The unemployment rate declined by 0.2 percentage point in January to 8.3 percent; the rate has fallen by 0.8 point since August. [Bureau of Labor Statistics, 2/3/12]
NY Times: Two Million Jobs Added In Past Year. The New York Times' Economix blog reported that "[o]ver the last 12 months, the economy added nearly two million jobs, more than in any similar period since early 2007." [The New York Times, Economix, 2/3/12]
... Financial Blog Zero Hedge Dismissed Employment Growth With Claim That “1.2 Million People Dropped Out Of The Labor Force”
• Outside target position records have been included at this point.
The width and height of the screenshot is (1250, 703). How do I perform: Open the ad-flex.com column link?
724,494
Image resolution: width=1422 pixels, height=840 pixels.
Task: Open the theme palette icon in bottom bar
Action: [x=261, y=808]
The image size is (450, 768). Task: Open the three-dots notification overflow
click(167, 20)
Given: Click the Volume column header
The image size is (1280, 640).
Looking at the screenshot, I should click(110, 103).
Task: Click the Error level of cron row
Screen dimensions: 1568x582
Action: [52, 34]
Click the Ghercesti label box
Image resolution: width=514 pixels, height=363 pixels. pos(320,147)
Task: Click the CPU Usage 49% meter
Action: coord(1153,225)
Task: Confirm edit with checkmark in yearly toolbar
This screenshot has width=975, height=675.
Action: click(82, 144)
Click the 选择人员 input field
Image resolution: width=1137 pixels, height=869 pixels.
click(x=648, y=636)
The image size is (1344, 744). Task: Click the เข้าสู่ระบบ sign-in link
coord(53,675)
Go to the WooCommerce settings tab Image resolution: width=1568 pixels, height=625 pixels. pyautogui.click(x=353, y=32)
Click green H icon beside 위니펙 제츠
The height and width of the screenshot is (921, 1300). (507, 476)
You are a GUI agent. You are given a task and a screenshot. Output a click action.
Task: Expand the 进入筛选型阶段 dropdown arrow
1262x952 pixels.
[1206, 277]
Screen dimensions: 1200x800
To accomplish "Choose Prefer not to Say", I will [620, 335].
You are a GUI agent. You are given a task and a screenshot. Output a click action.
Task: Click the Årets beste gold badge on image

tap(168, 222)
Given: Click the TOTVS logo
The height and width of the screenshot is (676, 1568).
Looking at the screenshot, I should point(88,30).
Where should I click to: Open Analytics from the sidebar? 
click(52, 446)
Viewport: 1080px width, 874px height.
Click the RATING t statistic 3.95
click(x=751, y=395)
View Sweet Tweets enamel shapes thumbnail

Zero Hedge: “1.2 Million People Dropped Out Of The Labor Force In One Month!” A post on economics and finance blog Zero Hedge claimed that the Bureau of Labor Statistics report estimated that “1.2 million people dropped out of the labor force” in January. From Zero Hedge:
A month ago, we joked when we said that for Obama to get the unemployment rate to negative by election time, all he has to do is to crush the labor force participation rate to about 55%. Looks like the good folks at the BLS heard us: it appears that the people not in the labor force exploded by an unprecedented record 1.2 million. No, that's not a typo: 1.2 million people dropped out of the labor force in one month! So as the labor force increased from 153.9 million to 154.4 million, the non institutional population increased by 242.3 million meaning, those not in the labor force surged from 86.7 million to 87.9 million. Which means that the civilian labor force tumbled to a fresh 30 year low of 63.7% as the BLS is seriously planning on eliminating nearly half of the available labor pool from the unemployment calculation. As for the quality of jobs, as withholding taxes roll over Year over year, it can only mean that the US is replacing high paying FIRE jobs with low paying construction and manufacturing. So much for the improvement. [Zero Hedge, 2/3/12 emphasis in original]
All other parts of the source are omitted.